DÉPRIME IDENTITAIRE
(Chronique parue dans le Journal de Québec le 25 octobre)
N’allez surtout pas croire que
Stephen Harper est un crétin, un plouc des Prairies. Ce serait une erreur.
C’est un homme intelligent doté d’un sens politique bien affûté.
Depuis plusieurs années, il joue, à
l’égard du Québec, le rôle du beau-père que les enfants de la conjointe ne
peuvent pas sentir et haïssent sans retenue. Il a bien essayé de les amadouer
et de se faire aimer d’eux, mais ce fut peine perdue. Alors, il ne les a pas
maltraités, certes, mais il a décidé de les ignorer et de s’en distancer. Cette
indifférence est d’autant plus justifiée pour lui que ses propres enfants
d’Ontario et de l’Ouest lui ont manifesté soutien et confiance.
Alors, ne vous scandalisez pas si M.
Harper a jugé bon de nous agresser à propos de notre «droit à
l’autodétermination». Chrétien et Dion, auparavant, nous avaient rentrés dedans
sur la question de l’intégrité territoriale du Québec.
Mais n’oublions pas que notre droit à
décider nous-mêmes de notre avenir, nous l’avons exercé à deux reprises et que
nous avons échoué les deux fois. On peut bien évoquer, avec raison peut-être,
«l’argent et les votes ethniques», il n’en demeure pas moins que c’est la
division entre nous qui nous a fait échoué. Il y a quand même 40% des Québécois
dits «de souche» qui ont voté NON en 1995.

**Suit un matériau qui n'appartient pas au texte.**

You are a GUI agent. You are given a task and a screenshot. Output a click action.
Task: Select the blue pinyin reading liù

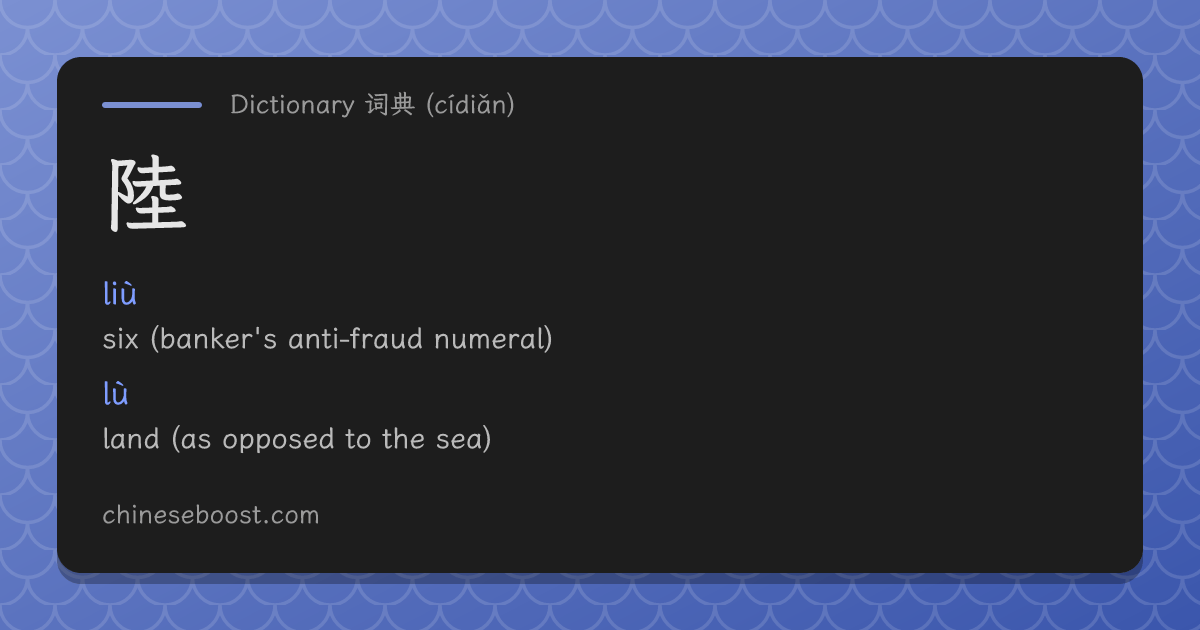pos(120,294)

Vous ne trouverez pas une telle
proportion dans les référendums qui ont
donné naissance à plusieurs nouveaux pays dans les dernières décennies. Dans
les pays baltes et en Ukraine, par exemple, les minorités russophones ont voté
massivement NON (comme les Anglos chez nous), mais les Lithuaniens, les Estoniens, les
Ukrainiens et les Lettons ont voté OUI tout aussi massivement. Résultats :
quatre pays de plus.
Nous, nous n’avons pas osé. Nous
avons échoué à deux reprises. Et les fédéralistes aussi n’ont pas réussi à
réformer le régime fédéral dans le sens binational. Et n’allez pas croire que
ces trois échecs sont sans effet sur notre «âme collective». Au contraire, le
sentiment de l’échec gangrène notre inconscient collectif et magane notre
«estime de soi». Se dire non à nous-mêmes autant de fois de suite, ça laisse
des traces.
Sur le plan identitaire, nous nous
sommes davantage «elvisgratonnisés» et «multiculturalisés». À la
question : «qui sommes-nous?», nous avons des choix multiples :
Québécois d’abord, Canadien d’abord, Québécois-Canadien, Canadien-Québécois,
Québécois tout court, Canadien tout court. Une pareille confusion identitaire
ne peut conduire qu’à l’échec et l’échec nous désoriente davantage et nous
rend encore plus frileux.
Ne nous étonnons donc pas de voir le
Canada anglais, Stephen Harper en tête, nous pousser dans les câbles et nous
cogner joyeusement.
À trois reprises, nous avons menacé
de faire un malheur et de brasser la cage. Et nous ne l’avons pas fait.
Ne nous surprenons pas que les
Canadiens anglais nous méprisent et nous traitent comme des poltrons
prétentieux. Nos défaites successives
ont bousillé notre rapport de force. Ayons la lucidité de le
reconnaître. C’est la première étape d’une thérapie nationale.